Natural Image Classification via Quasi-Cyclic Graph Ensembles and Random-Bond Ising Models at the Nishimori Temperature

from arxiv, 38 pages, 8 figures, 4 tables, was presented at the 9th International Conference 'Deep Learning on Computational Physics (DLCP2025)', and accepted for the Moscow University Physics Bulletin, Physics series

Modern multi-class image classification uses high-dimensional CNN features that incur large memory and computational costs and obscure the data manifold's geometry. Existing graph-based spectral classifiers work on synthetic or binary tasks but degrade on natural images with many classes because feature manifolds have non-trivial topology. We introduce a physics-inspired pipeline where frozen MobileNetV2 features are interpreted as Ising spins on a sparse multi-edge type quasi-cyclic LDPC graph, defining a Random-Bond Ising Model (RBIM). The model is operated at its Nishimori temperature -- where the smallest eigenvalue of the Bethe-Hessian matrix vanishes. A spectral-topological correspondence links trapping sets in the Tanner graph to topological invariants via poles of the Ihara-Bass zeta function, enabling systematic suppression of harmful substructures that otherwise reduce top-1 accuracy by more than a factor of four. A fast quadratic-Newton estimator finds the Nishimori temperature in $\sim 9$ Arnoldi iterations, a sixfold speed-up over bisection. The resulting ensembles compress the original $1280$-dimensional MobileNetV2 representation to $32$ dimensions (ImageNet-10) or $64$ dimensions (ImageNet-100). We achieve $98.7\%$ top-1 accuracy on ImageNet-10 and $84.92\%$ on ImageNet-100 using a three-graph soft ensemble. Relative to MobileNetV2, our hard ensemble increases accuracy by $0.10\%$ while reducing FLOPs by a factor of $2.67$. Against ResNet-50, the soft ensemble drops only 1.09% accuracy yet cuts FLOPs by $29\times$. The novelty lies in (a) establishing a rigorous link between graph trapping sets and algebraic-topological defects, (b) an efficient Nishimori-temperature estimator, and (c) demonstrating topology-guided LDPC graph embedding for highly compressed classifiers.

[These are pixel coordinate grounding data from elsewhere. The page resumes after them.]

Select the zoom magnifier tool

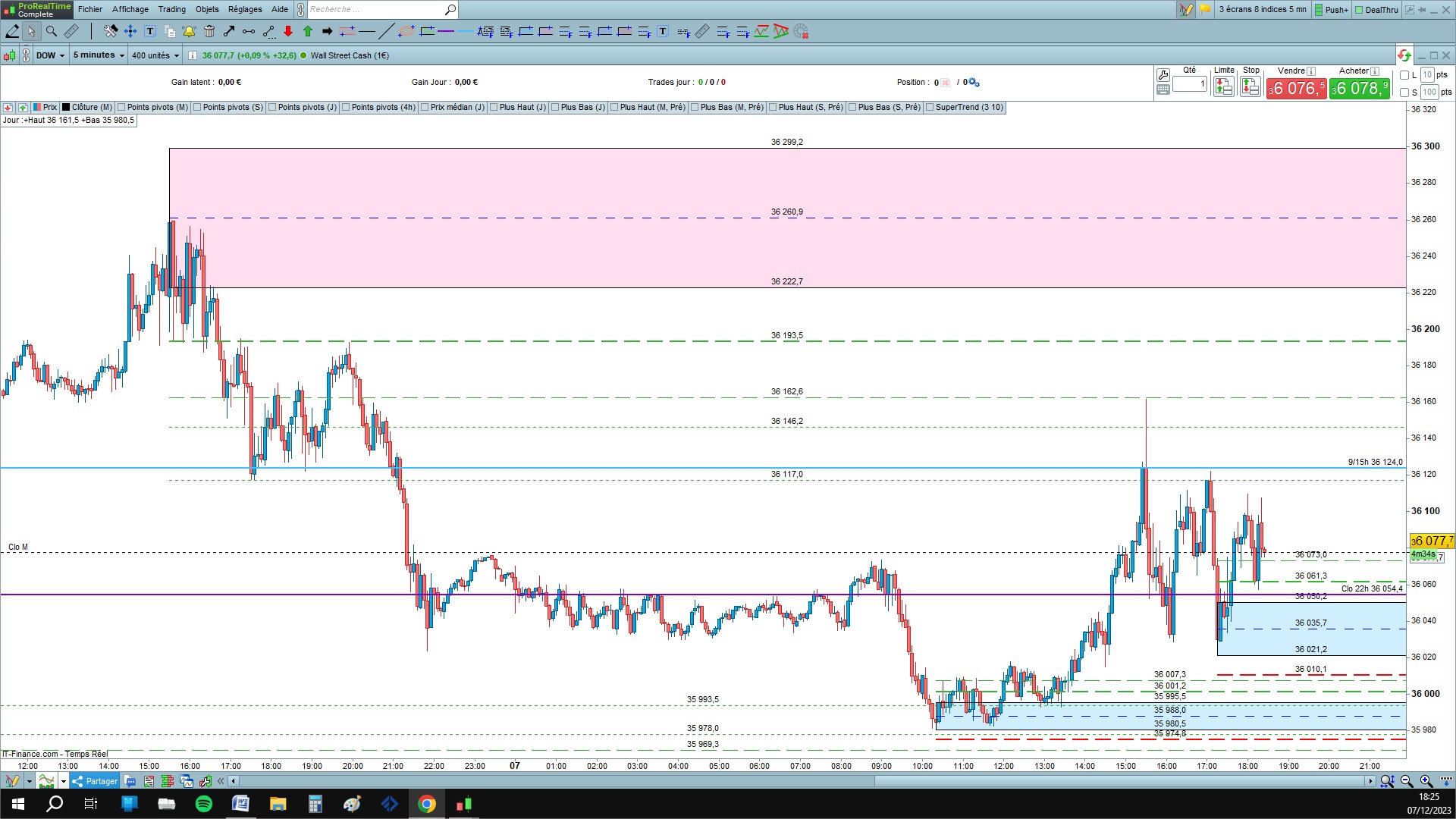[52, 31]
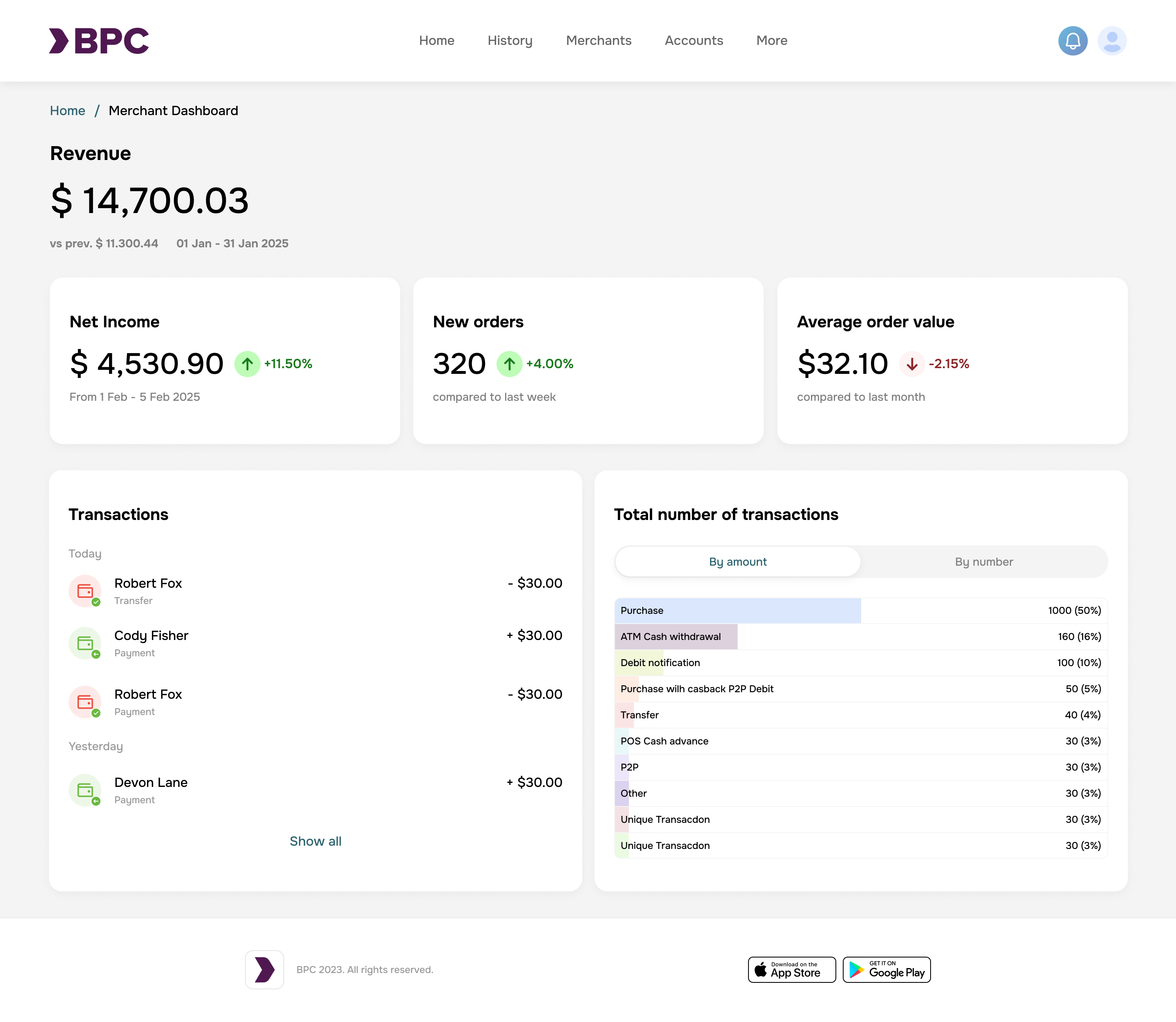Click the Download on the App Store badge
Screen dimensions: 1176x1022
tap(791, 969)
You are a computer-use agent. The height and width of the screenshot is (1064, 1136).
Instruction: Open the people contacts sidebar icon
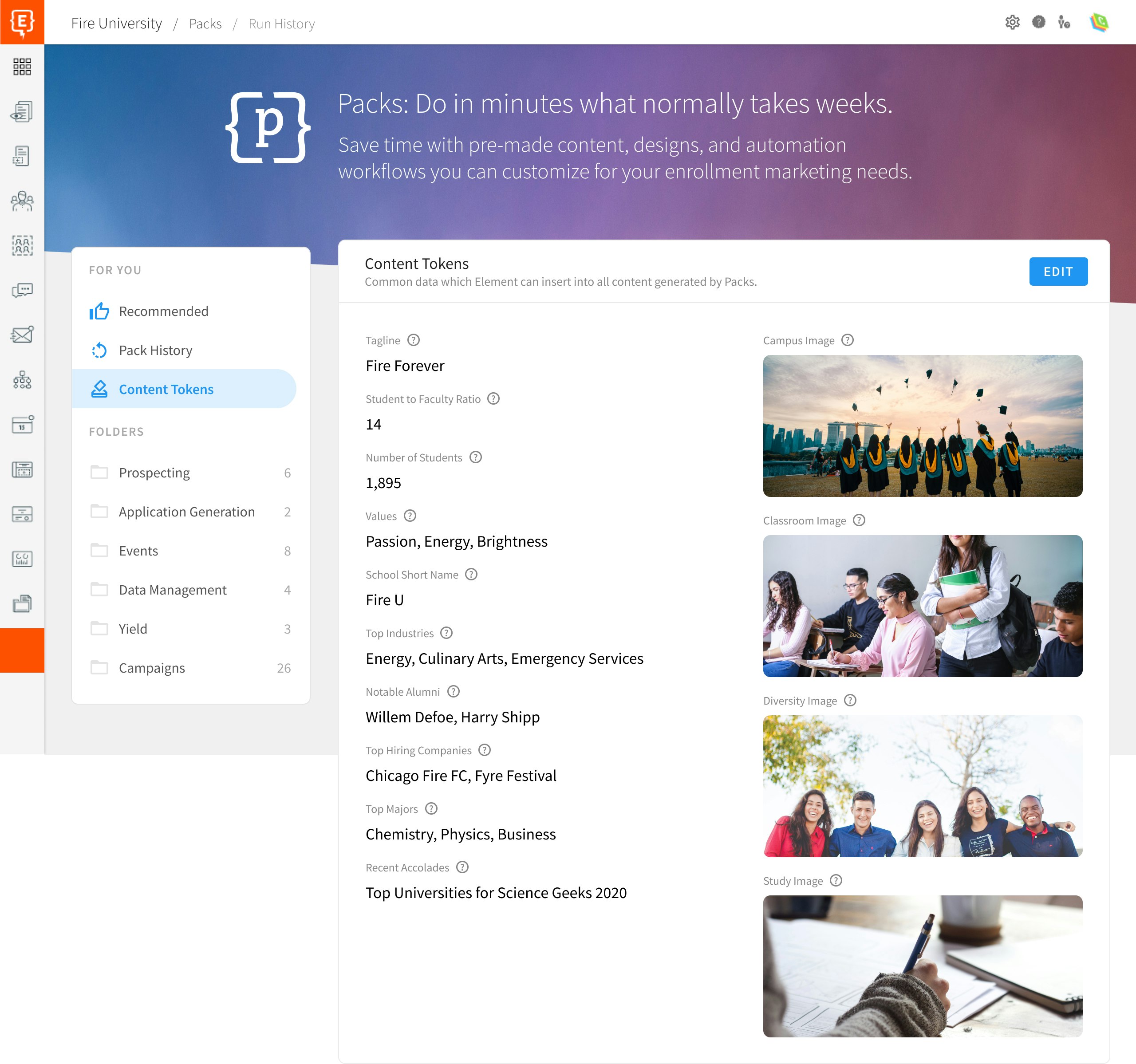point(22,201)
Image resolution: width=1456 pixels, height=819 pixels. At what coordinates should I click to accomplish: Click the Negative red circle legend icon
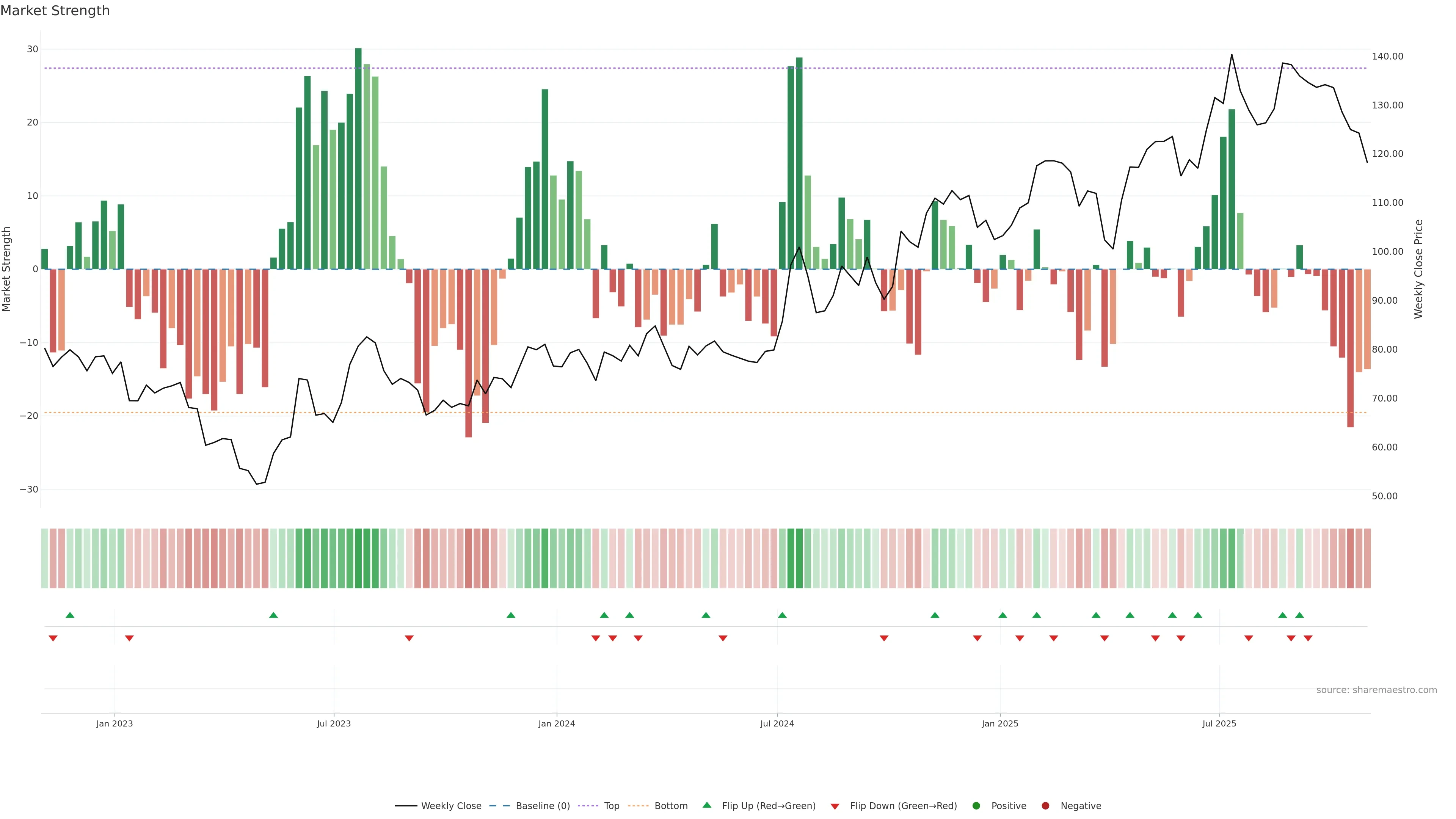pos(1045,805)
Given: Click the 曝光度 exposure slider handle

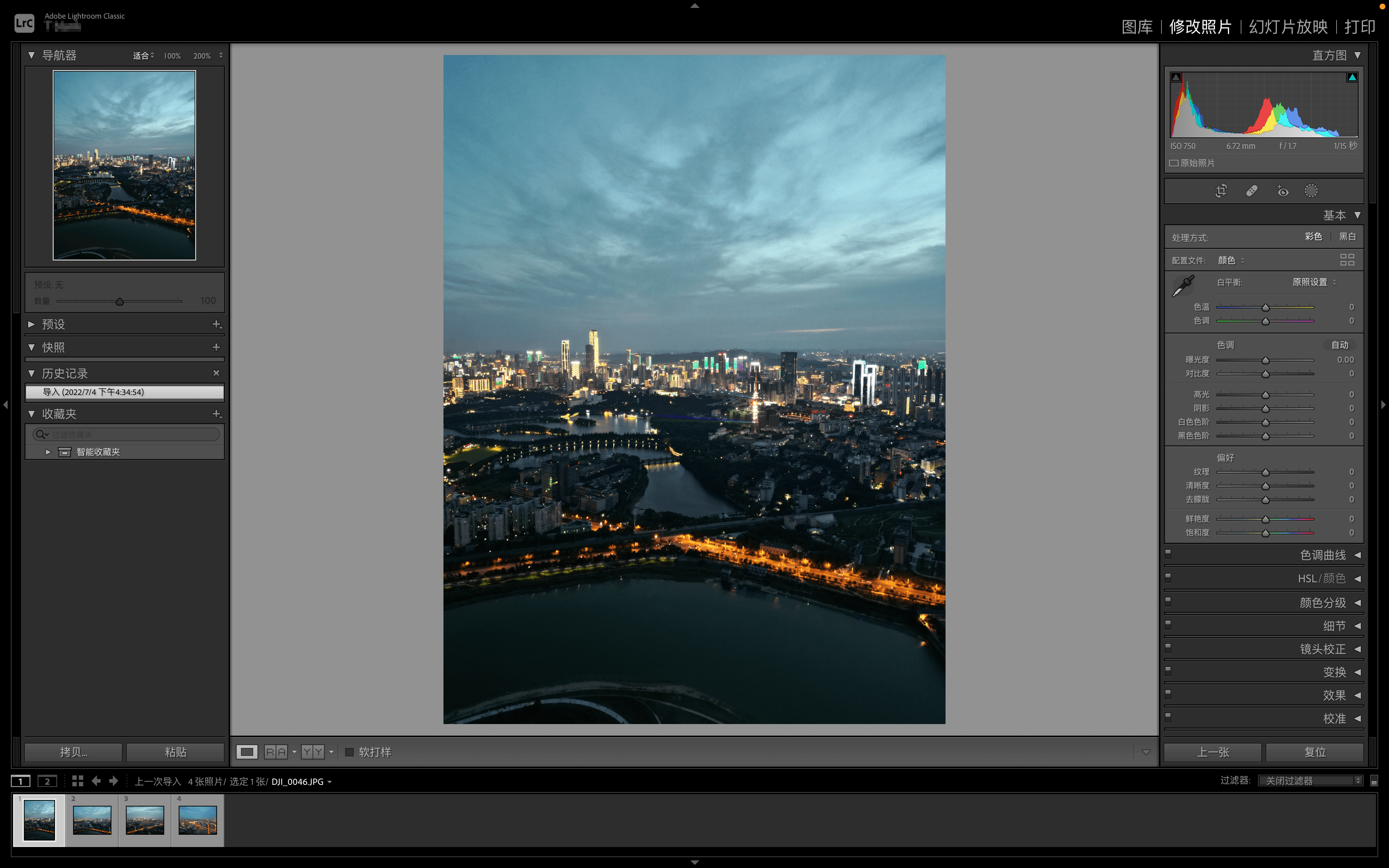Looking at the screenshot, I should pyautogui.click(x=1265, y=361).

翻译：现代多类图像分类使用高维CNN特征，这些特征带来巨大的内存和计算开销，并掩盖了数据流形的几何结构。现有基于图的谱分类器适用于合成或二分类任务，但在处理具有复杂拓朴结构特征流形的自然图像（尤其是多类场景）时性能下降。我们提出一种受物理学启发的流水线：将冻结的MobileNetV2特征解释为稀疏多边类型准循环LDPC图上的伊辛自旋，从而定义随机键伊辛模型（RBIM）。该模型在其尼西森温度下运行——此时Bethe-Hessian矩阵的最小特征值为零。通过Ihara-Bass zeta函数的极点，谱-拓扑对应关系将Tanner图中的陷阱集与拓扑不变量联系起来，从而系统性地抑制有害子结构（否则会导致top-1准确率降低四倍以上）。一种快速二次牛顿估计器可在约9次Arnoldi迭代内找到尼西森温度，速度比二分法提升六倍。由此产生的集成方法将原始的1280维MobileNetV2表示压缩至32维（ImageNet-10）或64维（ImageNet-100）。采用三图软集成方法，我们在ImageNet-10上达到98.7%的top-1准确率，在ImageNet-100上达到84.92%。相较于MobileNetV2，硬集成在降低2.67倍FLOPs的同时提升0.10%准确率；相较于ResNet-50，软集成仅损失1.09%准确率，但FLOPs降低29倍。本文的创新点在于：（a）建立图陷阱集与代数拓扑缺陷之间的严格联系，（b）提出高效的尼西森温度估计器，（c）展示拓扑引导的LDPC图嵌入方法用于高压缩比分类器。